Per la prima volta la sanità valdostana supera la soglia ministeriale in tutte e tre le macroaree dei Livelli essenziali di assistenza-Lea, ottenendo una valutazione pienamente positiva nel monitoraggio del ministero della Salute. Il risultato, riferito ai dati del 2024 e certificato dal Nuovo sistema di garanzia-Nsg viene definito dalla Usl della Valle d'Aosta "un traguardo storico".
Il monitoraggio del ministero rappresenta il principale strumento nazionale con cui viene valutata la capacità delle Regioni di garantire ai cittadini i Livelli essenziali di assistenza, misurando qualità e appropriatezza dei servizi sanitari attraverso 88 indicatori, di cui 27 considerati "core". Per essere considerate adempienti le Regioni devono raggiungere almeno 60 punti in ciascuna delle tre aree: prevenzione, assistenza territoriale e assistenza ospedaliera.
Secondo i dati relativi al 2024, la Valle ha ottenuto complessivamente 213 punti, con 86 punti nella prevenzione, 64 nell'assistenza distrettuale e 63 nell'assistenza ospedaliera, superando in tutti i casi la soglia fissata dal ministero.
Si tratta di un risultato particolarmente significativo per una regione che, negli anni precedenti, aveva spesso evidenziato criticità proprio nel monitoraggio ministeriale.
"Il risultato raggiunto assume un valore particolare perché riguarda il principale sistema con cui il ministero della Salute valuta la capacità delle Regioni di garantire ai cittadini i Lea", commenta il direttore sanitario dell'Azienda Usl, Mauro Occhi.

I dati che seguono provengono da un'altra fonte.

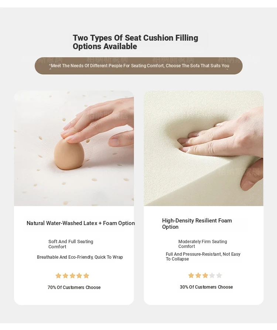
Task: Open the latex cushion egg photo
Action: click(x=74, y=148)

Occhi sottolinea come il traguardo sia il frutto di un percorso costruito negli ultimi anni dai professionisti dell'azienda, guidati dall'ex direttore generale Massimo Uberti, attraverso un lavoro di revisione organizzativa, miglioramento dell'appropriatezza delle prestazioni, dei percorsi di presa in carico e della qualità dell'assistenza.
Il direttore sanitario invita però a non interpretare il risultato come una semplice 'pagella': "Sarebbe un errore considerare esclusivamente i numeri – osserva –. Anche lo scorso anno alcuni indicatori che tradizionalmente ci vedevano ottenere il massimo punteggio erano stati esclusi dal monitoraggio, restituendo un'immagine non pienamente rappresentativa della nostra sanità. Oggi il quadro è migliore, ma la selezione di alcune decine di indicatori sulle migliaia di attività svolte può non descrivere completamente il valore dell'azienda".

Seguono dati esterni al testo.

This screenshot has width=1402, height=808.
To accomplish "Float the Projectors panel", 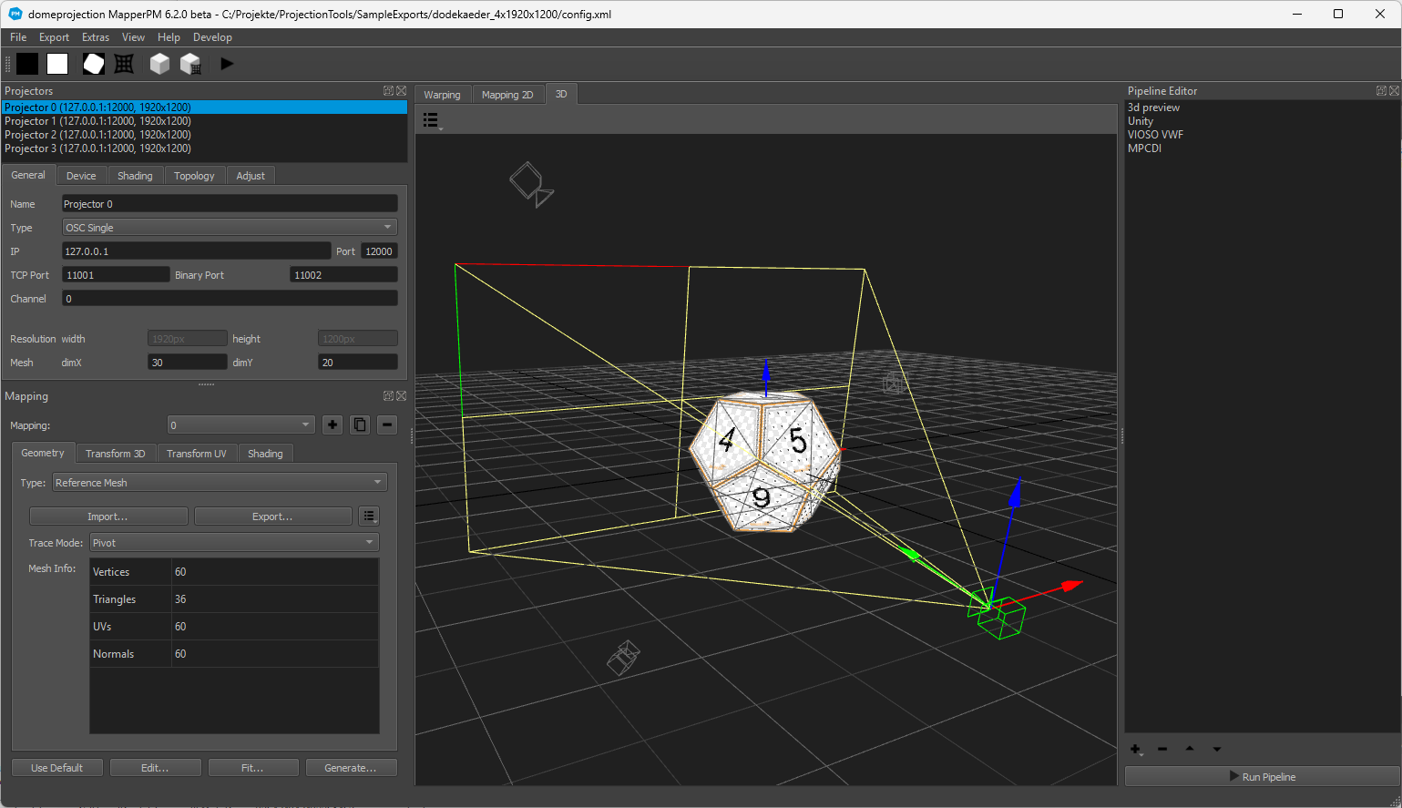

Secondo l'Usl, il miglioramento certificato dal monitoraggio Lea si inserisce in un più ampio percorso di rafforzamento del sistema sanitario regionale, già evidenziato negli ultimi anni anche da altri organismi indipendenti che hanno registrato una crescita delle performance della sanità valdostana.
Per l'assessore regionale alla Sanità, Carlo Marzi, il risultato conferma "la bontà delle scelte politiche e degli investimenti portati avanti in questi anni", orientati al rafforzamento dell'ospedale, dell'integrazione tra i servizi e della sanità territoriale, senza trascurare l'ambito della prevenzione.
"È la dimostrazione che un lavoro costante e condiviso può produrre risultati concreti – afferma Marzi –. Al tempo stesso siamo consapevoli che questi esiti non rappresentano un punto di arrivo, ma uno stimolo a proseguire nel percorso di miglioramento continuo". L'assessore riconosce inoltre che la percezione della qualità della sanità da parte dei cittadini dipende anche dalle esperienze personali e dalle difficoltà che ancora permangono, ma ritiene sia compito delle istituzioni dare conto anche dei risultati positivi raggiunti. "Continueremo a investire con responsabilità – conclude – per affrontare le criticità ancora esistenti e garantire ai valdostani un servizio sanitario sempre più equo e vicino ai bisogni della comunità".
L'Azienda Usl conferma infine l'intenzione di proseguire nel percorso di miglioramento continuo dei servizi, considerando il raggiungimento degli standard ministeriali non come un traguardo definitivo, ma come una conferma del lavoro svolto e un incentivo a investire ulteriormente nella qualità dell'assistenza, nell'innovazione organizzativa e nella risposta ai bisogni di salute dei cittadini.